##### Exercise data

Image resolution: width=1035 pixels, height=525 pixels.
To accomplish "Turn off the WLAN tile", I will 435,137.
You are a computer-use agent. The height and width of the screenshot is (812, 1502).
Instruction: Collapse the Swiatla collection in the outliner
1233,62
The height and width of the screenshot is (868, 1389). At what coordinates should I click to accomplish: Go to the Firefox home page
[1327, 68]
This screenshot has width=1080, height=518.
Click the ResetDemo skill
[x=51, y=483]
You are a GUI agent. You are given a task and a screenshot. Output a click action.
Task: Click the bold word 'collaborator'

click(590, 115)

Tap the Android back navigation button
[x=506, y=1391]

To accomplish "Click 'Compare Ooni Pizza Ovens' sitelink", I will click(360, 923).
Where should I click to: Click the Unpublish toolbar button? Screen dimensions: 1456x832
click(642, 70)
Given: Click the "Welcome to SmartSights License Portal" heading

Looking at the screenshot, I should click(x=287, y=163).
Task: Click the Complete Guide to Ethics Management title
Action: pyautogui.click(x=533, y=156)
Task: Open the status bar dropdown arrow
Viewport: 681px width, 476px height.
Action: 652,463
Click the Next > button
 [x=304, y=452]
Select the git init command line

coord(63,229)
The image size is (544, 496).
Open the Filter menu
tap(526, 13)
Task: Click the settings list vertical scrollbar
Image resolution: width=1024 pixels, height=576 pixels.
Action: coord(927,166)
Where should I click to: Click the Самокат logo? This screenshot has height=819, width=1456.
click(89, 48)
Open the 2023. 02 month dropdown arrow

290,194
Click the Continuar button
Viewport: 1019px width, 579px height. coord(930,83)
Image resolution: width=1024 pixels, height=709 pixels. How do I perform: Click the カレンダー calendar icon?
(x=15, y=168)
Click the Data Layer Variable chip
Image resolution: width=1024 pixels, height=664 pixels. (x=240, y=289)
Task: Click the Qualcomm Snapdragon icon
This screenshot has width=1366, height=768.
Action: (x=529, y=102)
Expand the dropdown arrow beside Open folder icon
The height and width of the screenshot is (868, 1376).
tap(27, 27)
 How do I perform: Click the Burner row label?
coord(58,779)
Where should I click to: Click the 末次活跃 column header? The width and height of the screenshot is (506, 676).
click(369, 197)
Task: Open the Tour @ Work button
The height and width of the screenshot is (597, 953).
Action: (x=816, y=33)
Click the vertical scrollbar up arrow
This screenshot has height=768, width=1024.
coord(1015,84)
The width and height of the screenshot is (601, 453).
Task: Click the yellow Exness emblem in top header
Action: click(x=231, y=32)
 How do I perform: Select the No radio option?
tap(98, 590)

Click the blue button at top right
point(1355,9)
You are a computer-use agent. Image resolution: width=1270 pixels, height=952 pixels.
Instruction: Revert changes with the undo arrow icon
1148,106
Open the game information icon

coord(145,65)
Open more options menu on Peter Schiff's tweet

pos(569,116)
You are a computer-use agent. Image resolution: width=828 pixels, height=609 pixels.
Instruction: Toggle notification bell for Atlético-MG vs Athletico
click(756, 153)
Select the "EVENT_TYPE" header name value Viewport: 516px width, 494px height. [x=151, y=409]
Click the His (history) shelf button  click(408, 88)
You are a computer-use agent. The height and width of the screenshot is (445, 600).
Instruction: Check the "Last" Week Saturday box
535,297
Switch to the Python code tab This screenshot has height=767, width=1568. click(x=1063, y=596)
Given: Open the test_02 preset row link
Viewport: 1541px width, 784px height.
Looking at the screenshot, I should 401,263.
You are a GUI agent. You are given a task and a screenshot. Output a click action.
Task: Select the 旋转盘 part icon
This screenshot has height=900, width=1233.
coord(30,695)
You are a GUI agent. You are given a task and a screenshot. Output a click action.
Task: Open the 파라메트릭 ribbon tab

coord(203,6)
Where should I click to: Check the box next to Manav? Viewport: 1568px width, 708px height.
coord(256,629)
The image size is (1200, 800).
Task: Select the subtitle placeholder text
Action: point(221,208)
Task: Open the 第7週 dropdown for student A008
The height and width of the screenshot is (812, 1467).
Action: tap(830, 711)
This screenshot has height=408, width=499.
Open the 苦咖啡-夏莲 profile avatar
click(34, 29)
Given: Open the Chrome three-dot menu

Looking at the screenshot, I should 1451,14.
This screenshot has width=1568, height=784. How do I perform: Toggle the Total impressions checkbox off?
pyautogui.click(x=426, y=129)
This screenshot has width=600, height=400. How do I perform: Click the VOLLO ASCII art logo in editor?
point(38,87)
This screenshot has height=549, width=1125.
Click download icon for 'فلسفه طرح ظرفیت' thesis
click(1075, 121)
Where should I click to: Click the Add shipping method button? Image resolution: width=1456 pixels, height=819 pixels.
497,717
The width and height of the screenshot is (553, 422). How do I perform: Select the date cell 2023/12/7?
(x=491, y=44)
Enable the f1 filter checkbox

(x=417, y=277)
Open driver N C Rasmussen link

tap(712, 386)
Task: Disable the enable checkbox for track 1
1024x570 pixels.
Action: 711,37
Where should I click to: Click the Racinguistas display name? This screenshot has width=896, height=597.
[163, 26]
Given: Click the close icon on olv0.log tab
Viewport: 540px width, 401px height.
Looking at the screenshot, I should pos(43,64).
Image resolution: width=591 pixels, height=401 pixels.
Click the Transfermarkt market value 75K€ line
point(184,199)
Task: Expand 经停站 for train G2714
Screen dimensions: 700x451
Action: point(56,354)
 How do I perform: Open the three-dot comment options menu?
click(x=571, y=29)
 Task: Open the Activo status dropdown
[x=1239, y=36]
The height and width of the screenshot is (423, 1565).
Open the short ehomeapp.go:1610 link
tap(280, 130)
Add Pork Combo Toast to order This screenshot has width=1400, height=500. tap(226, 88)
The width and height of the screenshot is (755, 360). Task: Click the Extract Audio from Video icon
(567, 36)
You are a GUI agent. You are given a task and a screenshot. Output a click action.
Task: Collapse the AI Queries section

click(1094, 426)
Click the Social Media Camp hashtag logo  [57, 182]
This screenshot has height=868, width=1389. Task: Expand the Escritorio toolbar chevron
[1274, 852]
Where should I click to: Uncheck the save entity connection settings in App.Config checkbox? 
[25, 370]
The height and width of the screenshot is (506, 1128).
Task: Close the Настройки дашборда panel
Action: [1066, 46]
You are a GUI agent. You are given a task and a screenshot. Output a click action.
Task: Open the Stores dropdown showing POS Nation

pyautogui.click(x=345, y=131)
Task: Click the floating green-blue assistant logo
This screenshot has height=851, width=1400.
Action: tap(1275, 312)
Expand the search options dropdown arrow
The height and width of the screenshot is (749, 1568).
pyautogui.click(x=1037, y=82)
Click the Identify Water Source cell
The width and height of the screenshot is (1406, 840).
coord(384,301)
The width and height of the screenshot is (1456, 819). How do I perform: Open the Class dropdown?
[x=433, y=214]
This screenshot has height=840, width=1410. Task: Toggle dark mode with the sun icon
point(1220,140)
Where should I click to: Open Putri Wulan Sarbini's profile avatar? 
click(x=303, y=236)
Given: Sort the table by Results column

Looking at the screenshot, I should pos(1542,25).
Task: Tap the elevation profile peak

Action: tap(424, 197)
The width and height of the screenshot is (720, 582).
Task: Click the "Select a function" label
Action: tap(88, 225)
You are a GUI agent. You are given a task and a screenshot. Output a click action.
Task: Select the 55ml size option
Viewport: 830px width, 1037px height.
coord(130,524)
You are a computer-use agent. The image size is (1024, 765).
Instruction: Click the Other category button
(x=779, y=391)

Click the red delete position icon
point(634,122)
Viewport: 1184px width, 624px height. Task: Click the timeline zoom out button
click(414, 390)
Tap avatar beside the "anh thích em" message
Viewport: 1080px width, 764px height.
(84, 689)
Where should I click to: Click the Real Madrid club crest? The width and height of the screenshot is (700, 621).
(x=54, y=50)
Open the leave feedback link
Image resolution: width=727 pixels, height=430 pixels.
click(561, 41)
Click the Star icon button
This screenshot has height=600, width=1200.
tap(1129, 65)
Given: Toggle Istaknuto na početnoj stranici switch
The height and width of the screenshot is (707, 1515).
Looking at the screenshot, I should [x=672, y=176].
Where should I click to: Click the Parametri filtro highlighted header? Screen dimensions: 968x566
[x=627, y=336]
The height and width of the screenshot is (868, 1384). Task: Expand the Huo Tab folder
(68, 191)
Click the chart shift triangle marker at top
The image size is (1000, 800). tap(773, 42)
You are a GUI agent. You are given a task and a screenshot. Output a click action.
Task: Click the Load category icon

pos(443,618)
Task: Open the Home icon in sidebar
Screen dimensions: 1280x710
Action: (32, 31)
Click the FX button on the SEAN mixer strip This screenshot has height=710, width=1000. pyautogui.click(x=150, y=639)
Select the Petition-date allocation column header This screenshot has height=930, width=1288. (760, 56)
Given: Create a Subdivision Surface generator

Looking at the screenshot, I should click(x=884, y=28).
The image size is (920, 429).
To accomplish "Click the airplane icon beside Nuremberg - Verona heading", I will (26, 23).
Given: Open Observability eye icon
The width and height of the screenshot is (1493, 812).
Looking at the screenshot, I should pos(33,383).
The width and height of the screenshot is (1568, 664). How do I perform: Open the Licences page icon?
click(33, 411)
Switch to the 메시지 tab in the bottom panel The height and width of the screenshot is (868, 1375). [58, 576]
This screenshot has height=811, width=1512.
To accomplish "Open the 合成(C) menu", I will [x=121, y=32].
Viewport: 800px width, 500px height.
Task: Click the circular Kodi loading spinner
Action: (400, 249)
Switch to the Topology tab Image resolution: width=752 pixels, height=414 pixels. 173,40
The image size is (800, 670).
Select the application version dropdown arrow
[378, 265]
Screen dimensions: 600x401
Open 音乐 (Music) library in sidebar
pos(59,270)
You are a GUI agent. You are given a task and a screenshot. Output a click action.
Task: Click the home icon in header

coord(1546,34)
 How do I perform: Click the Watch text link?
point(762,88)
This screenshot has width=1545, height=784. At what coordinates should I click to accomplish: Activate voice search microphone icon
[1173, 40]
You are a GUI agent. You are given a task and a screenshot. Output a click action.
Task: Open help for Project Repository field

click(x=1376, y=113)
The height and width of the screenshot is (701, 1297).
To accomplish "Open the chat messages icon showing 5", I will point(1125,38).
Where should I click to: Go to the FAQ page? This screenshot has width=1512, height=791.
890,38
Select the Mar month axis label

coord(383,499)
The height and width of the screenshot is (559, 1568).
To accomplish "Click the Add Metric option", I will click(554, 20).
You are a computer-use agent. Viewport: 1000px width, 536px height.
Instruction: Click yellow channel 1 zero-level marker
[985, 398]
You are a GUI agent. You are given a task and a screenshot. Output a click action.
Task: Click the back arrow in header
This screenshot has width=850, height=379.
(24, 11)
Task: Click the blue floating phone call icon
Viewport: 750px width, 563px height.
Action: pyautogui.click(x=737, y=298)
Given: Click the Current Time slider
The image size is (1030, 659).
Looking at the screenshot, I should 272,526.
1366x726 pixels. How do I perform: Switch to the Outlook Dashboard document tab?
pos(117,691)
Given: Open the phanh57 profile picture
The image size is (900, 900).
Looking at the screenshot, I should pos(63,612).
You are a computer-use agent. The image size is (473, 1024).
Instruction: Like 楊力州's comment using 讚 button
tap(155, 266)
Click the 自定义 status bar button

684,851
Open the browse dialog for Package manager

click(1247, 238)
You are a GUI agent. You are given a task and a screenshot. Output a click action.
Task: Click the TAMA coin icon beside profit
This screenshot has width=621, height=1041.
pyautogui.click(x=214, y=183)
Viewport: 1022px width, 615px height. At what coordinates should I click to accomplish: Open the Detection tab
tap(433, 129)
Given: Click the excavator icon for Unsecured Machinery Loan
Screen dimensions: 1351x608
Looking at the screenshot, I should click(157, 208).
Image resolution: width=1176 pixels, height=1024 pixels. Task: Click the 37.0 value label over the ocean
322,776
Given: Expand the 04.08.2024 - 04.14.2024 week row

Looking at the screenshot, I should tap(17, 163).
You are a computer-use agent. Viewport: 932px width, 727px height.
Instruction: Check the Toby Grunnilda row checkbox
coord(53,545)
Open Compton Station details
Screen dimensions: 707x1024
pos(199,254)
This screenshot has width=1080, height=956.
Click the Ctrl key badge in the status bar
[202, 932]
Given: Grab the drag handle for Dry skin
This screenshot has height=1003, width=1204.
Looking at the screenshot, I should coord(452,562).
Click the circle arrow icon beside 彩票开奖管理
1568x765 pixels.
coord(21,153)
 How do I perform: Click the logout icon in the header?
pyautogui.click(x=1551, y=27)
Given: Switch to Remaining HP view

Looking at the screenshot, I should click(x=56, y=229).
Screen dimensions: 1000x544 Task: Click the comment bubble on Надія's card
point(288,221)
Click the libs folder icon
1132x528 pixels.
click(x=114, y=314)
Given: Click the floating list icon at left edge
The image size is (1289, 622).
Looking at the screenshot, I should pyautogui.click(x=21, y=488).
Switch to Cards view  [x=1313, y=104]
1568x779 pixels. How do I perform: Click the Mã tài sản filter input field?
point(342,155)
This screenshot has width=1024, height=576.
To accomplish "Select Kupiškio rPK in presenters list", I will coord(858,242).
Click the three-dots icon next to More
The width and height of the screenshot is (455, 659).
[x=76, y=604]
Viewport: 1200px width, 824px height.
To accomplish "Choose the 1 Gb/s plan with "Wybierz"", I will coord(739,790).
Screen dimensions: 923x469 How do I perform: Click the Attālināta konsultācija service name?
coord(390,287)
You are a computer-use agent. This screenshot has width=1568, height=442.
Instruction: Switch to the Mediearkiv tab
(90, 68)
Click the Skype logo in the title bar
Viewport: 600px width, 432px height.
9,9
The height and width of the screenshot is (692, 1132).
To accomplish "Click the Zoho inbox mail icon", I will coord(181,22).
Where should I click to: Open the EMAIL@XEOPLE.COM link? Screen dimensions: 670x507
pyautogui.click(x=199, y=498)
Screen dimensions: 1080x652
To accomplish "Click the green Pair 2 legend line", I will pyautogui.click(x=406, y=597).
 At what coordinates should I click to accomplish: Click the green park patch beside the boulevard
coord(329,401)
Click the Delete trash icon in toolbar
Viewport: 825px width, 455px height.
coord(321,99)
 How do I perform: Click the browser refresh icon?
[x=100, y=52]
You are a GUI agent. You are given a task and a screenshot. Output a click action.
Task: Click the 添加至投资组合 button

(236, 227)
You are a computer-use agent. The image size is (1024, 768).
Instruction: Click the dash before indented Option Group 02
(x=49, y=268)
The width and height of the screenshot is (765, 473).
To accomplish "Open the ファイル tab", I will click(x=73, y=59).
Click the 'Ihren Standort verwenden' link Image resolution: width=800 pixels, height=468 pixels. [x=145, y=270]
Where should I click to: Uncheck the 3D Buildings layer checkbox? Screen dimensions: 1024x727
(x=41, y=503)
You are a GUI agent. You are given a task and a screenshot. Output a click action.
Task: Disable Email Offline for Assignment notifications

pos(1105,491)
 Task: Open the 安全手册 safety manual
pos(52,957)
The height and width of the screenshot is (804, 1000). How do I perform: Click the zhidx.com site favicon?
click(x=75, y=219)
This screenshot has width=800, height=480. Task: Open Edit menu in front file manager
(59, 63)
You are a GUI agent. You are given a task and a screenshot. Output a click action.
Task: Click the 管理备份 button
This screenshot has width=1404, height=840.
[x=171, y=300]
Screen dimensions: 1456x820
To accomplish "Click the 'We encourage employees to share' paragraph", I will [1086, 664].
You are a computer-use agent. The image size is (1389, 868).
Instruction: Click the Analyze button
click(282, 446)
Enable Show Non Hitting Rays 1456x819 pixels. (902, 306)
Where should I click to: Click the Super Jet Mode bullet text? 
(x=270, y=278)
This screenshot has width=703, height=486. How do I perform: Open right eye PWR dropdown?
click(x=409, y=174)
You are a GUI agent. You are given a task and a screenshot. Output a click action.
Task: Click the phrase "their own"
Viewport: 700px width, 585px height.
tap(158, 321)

##########

* **Instructions for the task**: Rewrite the part of the records that opens with the line containing "Screen dimensions: 1080x652" and closes with the line containing "(x=41, y=503)", requests included, and raise every coordinate in the answers by 78. Leave all numbers outside the answers unchanged.

* **Answer for the task**:
Screen dimensions: 1080x652
To accomplish "Click the green Pair 2 legend line", I will pyautogui.click(x=484, y=675).
 At what coordinates should I click to accomplish: Click the green park patch beside the boulevard
coord(407,479)
Click the Delete trash icon in toolbar
Viewport: 825px width, 455px height.
coord(399,177)
 How do I perform: Click the browser refresh icon?
[x=178, y=130]
You are a GUI agent. You are given a task and a screenshot. Output a click action.
Task: Click the 添加至投资组合 button

(314, 305)
You are a computer-use agent. The image size is (1024, 768).
Instruction: Click the dash before indented Option Group 02
(x=127, y=346)
The width and height of the screenshot is (765, 473).
To accomplish "Open the ファイル tab", I will click(x=151, y=137).
Click the 'Ihren Standort verwenden' link Image resolution: width=800 pixels, height=468 pixels. [x=223, y=348]
Where should I click to: Uncheck the 3D Buildings layer checkbox? Screen dimensions: 1024x727
(x=119, y=581)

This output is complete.